Swap "Vainilla" for "Canela" and reproduce these lines with nothing else altered. Begin at the line that has "EE.UU. amenaza con" and stop after the line that has "El espía masón: un".

[Stored items from a collection]
..........

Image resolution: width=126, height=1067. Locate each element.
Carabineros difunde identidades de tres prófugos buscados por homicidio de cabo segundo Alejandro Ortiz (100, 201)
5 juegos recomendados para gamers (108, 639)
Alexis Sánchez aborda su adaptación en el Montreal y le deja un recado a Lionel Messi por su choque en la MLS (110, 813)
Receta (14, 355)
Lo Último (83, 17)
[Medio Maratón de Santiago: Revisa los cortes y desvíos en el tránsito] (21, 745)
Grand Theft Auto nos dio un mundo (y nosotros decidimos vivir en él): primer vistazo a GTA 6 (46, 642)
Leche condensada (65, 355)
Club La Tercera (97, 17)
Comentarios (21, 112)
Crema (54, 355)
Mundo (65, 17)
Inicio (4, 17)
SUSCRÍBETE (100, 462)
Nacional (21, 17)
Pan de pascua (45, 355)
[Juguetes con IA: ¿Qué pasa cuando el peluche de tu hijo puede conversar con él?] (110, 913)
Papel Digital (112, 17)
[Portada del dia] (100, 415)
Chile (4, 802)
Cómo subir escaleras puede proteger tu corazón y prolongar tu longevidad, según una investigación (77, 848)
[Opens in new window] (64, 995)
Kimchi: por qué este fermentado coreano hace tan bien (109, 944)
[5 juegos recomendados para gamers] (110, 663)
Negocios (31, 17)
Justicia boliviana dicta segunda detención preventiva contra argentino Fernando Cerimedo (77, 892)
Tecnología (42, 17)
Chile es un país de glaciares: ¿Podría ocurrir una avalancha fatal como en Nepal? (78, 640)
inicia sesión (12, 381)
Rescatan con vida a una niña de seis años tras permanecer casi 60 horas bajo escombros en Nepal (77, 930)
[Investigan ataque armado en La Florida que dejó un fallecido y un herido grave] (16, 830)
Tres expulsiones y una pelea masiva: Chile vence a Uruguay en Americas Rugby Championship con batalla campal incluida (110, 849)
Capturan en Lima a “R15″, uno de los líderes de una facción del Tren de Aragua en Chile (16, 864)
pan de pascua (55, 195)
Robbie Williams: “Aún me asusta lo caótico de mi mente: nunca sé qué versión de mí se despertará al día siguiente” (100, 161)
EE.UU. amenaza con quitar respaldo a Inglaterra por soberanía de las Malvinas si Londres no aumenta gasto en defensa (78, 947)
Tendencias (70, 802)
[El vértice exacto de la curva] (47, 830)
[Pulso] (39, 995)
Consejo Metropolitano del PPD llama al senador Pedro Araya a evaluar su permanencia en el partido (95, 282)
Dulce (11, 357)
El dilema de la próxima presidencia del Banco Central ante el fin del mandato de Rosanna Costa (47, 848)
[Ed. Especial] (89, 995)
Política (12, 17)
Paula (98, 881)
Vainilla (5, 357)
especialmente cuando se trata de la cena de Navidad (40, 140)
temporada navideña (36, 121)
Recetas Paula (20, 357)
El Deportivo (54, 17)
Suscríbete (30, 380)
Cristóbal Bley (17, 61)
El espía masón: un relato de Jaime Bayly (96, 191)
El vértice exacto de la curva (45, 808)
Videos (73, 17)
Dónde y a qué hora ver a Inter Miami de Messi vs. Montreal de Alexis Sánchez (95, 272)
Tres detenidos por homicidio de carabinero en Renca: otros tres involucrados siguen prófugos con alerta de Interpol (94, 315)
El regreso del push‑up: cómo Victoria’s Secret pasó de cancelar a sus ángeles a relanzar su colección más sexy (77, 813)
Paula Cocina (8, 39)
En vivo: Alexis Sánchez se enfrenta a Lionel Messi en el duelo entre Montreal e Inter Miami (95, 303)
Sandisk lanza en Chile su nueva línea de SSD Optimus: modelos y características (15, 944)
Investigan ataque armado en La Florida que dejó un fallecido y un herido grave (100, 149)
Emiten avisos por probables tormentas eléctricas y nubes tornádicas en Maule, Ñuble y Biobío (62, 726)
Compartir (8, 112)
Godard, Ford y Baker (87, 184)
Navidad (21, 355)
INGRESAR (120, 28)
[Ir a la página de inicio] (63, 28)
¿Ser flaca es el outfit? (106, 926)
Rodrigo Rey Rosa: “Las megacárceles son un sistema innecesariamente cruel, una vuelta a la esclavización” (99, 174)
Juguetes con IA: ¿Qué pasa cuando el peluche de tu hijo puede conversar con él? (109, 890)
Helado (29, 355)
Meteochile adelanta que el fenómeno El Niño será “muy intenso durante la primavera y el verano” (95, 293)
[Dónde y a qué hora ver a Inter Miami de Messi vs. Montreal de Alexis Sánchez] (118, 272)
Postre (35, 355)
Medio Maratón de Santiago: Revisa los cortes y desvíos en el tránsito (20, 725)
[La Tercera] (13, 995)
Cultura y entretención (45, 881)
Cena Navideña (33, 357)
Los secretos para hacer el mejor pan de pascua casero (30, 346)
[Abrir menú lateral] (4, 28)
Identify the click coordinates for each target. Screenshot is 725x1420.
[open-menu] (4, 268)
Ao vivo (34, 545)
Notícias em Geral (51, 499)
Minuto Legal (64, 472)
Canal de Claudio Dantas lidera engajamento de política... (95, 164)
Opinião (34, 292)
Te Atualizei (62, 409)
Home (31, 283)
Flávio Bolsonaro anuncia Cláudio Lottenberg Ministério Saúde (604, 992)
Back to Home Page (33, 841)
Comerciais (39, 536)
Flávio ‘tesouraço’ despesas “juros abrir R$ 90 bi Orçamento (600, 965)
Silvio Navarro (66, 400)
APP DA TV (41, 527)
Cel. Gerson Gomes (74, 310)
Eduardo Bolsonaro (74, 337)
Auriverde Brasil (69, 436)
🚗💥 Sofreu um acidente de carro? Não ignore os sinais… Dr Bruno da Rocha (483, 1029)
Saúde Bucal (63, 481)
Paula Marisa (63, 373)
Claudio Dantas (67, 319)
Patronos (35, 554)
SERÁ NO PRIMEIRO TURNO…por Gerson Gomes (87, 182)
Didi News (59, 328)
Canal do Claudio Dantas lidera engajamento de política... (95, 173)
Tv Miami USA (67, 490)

..........

Reply to the exercise
EE.UU. amenaza con quitar respaldo a Inglaterra por soberanía de las Malvinas si Londres no aumenta gasto en defensa (78, 947)
Tendencias (70, 802)
[El vértice exacto de la curva] (47, 830)
[Pulso] (39, 995)
Consejo Metropolitano del PPD llama al senador Pedro Araya a evaluar su permanencia en el partido (95, 282)
Dulce (11, 357)
El dilema de la próxima presidencia del Banco Central ante el fin del mandato de Rosanna Costa (47, 848)
[Ed. Especial] (89, 995)
Política (12, 17)
Paula (98, 881)
Canela (5, 357)
especialmente cuando se trata de la cena de Navidad (40, 140)
temporada navideña (36, 121)
Recetas Paula (20, 357)
El Deportivo (54, 17)
Suscríbete (30, 380)
Cristóbal Bley (17, 61)
El espía masón: un relato de Jaime Bayly (96, 191)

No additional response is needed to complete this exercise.